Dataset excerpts
--*--
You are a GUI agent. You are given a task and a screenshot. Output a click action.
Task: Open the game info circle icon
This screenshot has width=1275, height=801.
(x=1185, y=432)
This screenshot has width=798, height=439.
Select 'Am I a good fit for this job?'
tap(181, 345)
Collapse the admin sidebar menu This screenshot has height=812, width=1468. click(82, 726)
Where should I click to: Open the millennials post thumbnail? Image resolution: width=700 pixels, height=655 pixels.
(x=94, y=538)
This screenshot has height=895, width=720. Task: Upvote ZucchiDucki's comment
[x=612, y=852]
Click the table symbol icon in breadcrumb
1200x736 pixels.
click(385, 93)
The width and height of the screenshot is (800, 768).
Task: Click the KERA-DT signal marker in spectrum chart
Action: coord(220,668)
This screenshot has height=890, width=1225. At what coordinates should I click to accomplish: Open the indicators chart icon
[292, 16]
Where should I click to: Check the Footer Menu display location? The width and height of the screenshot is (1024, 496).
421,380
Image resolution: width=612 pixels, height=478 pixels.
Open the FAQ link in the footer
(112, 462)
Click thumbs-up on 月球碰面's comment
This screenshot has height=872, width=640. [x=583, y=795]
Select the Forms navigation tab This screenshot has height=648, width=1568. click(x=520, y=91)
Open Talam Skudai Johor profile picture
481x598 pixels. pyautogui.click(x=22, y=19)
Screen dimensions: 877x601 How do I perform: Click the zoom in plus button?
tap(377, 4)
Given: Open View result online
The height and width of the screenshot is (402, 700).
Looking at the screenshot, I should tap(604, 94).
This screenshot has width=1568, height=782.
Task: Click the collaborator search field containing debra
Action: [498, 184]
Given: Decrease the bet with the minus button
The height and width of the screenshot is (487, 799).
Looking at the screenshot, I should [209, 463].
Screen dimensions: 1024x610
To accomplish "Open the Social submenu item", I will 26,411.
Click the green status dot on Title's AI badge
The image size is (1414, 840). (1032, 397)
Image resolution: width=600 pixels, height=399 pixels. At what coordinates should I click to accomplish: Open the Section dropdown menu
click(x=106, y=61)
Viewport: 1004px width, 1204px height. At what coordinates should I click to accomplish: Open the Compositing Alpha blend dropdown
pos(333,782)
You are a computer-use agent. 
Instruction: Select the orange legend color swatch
--*--
(Task requirements):
Where a line of the records above holds the word "agent", count it; give the total as a single number and nothing else.

(Your solution):
2